私もあの地方の牛肉よりも、馬肉の方を愛好する。馬肉の生(なま)を刺身にして、わさび醬油をつけて食うと、まぐろのような味がする。
だから今度の事件で、馬肉自身に責任はないのだ。馬を牛といつわった業者に責任があるのであって、主婦連が怒ってつるし上げたのも、まずまず当然の成行きだろう。
新聞の報道によると、つるし上げられたかんづめ協会理事の態度は慎重だったとあるが、テレビニュースで見た感じでは、そうでもなかった。
かなりの高姿勢で、教えさとすような口調で、
「これは数十年来の商習慣でございまして――」
などと弁解していた。
消費者に一言の相談もなく、一方的に商習慣を確立するなんて、まことにいんちきなものである。
でも、いんちきという点では、牛罐のみを責められない。
文芸春秋十月号の三鬼陽之助氏の「選挙違反大福帳」を読み(これは面白い読みものである)、選挙の内幕がいかにいんちきに充ち満ちているか、したがってそれで選ばれた政治家がいかにいんちきなものであるかを知って、あきれた。まさしくこれは牛罐以上である。
しかし私は、いんちきを全然否定するものではない。人間であるからには、多少のいんちきはあるだろう。
最も公正なるべきスポーツ界、今度のオリンピックなどでも、八百長があったそうである。人間のやることだから、仕方がないと思っている。
蒸溜水のような、全然いんちきのない世界は、かえって住みにくかろう。少しはいんちきがあった方が、刺戟にもなるし、生甲斐があるというものだ。

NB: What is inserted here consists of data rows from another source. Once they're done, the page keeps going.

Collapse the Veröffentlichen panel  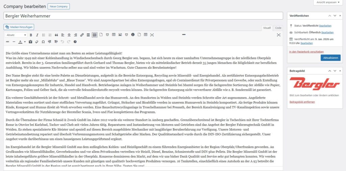[x=341, y=15]
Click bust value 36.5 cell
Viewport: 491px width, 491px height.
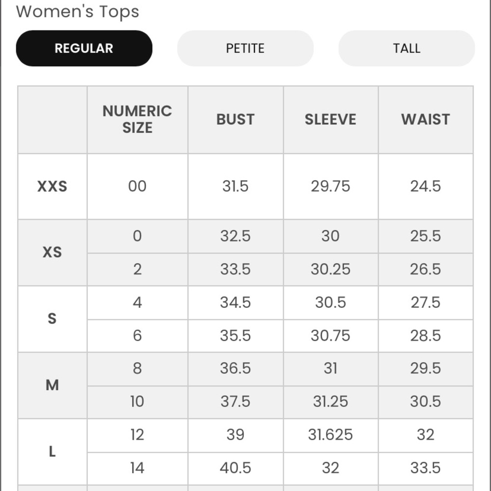pyautogui.click(x=236, y=369)
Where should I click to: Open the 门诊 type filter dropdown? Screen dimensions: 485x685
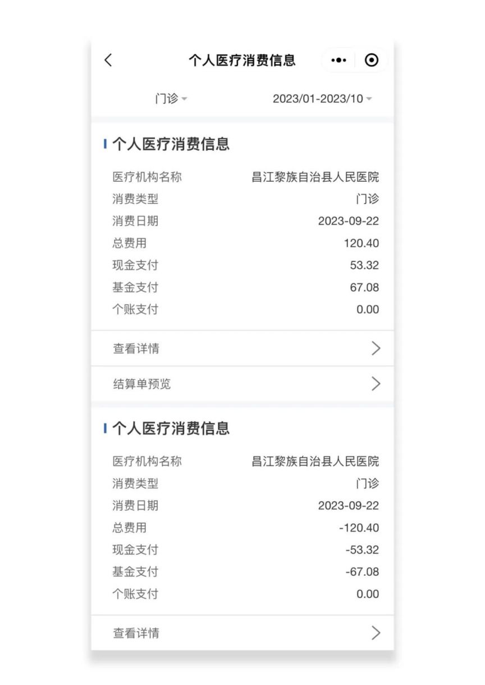coord(171,99)
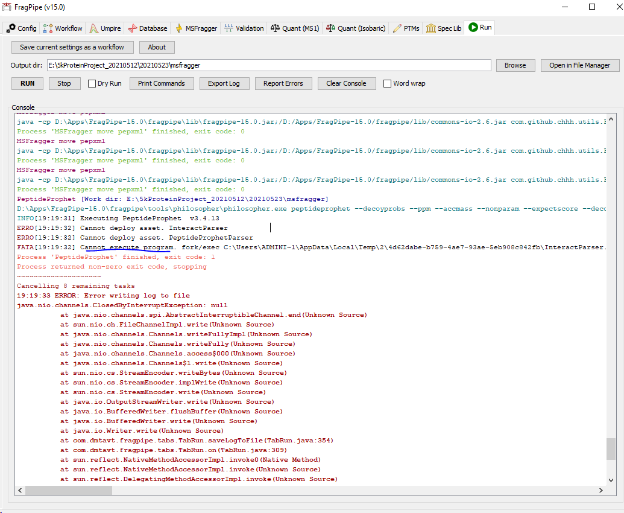Browse for a new output directory
624x513 pixels.
[515, 64]
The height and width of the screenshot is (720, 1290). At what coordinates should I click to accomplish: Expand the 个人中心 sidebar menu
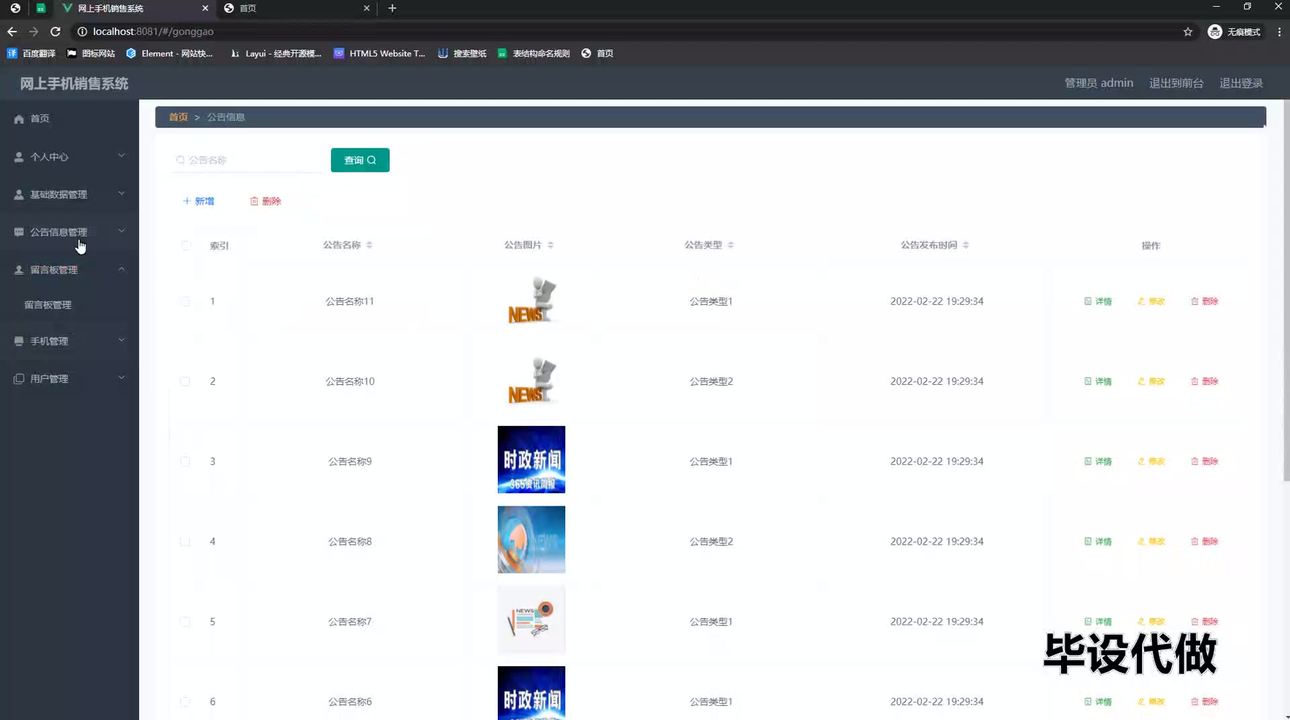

ただ問題はいんちきの許容量ということであって、何十分の一、何百分の一以下なら許せるが、それ以上になると困るという限界があるのだ。
つまり牛罐や政治家のように、オールいんちきじゃ困る、ということを言いたいのである。
[やぶちゃん注:「うんとか すんとか」連載第二十五回目の『週刊現代』昭和三五(一九六〇)年十月二日号掲載分。本文で言及される第二十四回は底本には不載。ウィキの「不当景品類及び不当表示防止法」の同法(この記事の二年後の昭和三七(一九六二)年五月十五日法律第百三十四号)が制定された経緯の項に、「一匹の蠅がきっかけになった法律」と言われるとして、まさにここで梅崎春生が取り上げている昭和三五(一九六〇)の『ニセ牛缶事件が契機となった。牛の絵が貼ってあった』「三幌(みほろ)ロースト大和煮」の缶詰に『蝿が入っていたとの報告が保健所に寄せられた』([やぶちゃん注:但し、外のネット記載を見ると、この蠅が入っていたのは当時知られていた人気の「三幌ロースト大和煮」にそっくりな偽せ缶詰であって、缶には牛の絵を印刷しながら、鯨肉を使っていたために摘発された。ところが、ためしに調べてみたところが本家も中身は鯨肉であった、ともある。])『東京都と神奈川県が調査を進めるうちに、当時、「牛肉大和煮」と表示していた』二十数社の商品のうち、牛肉百%のものは二社しかなく、『大部分は馬肉や鯨肉だったことが判明した(当時は馬肉や鯨肉は、安価であり牛肉よりも低級品と見なされていた)』。『事業者はこれらのニセ牛缶を大幅に安い価格で販売していたため、刑法の詐欺罪は適用できなかった。また消費者に健康被害をもたらすものでもなかったため、食品衛生法も適用できなかった』。『このような不当表示に対して、主婦連合会など消費者の批判が高まり、すでに消費者問題となっていた過大な景品類とあわせて、これらを規制する景品表示法が』制定されることとなった、とある。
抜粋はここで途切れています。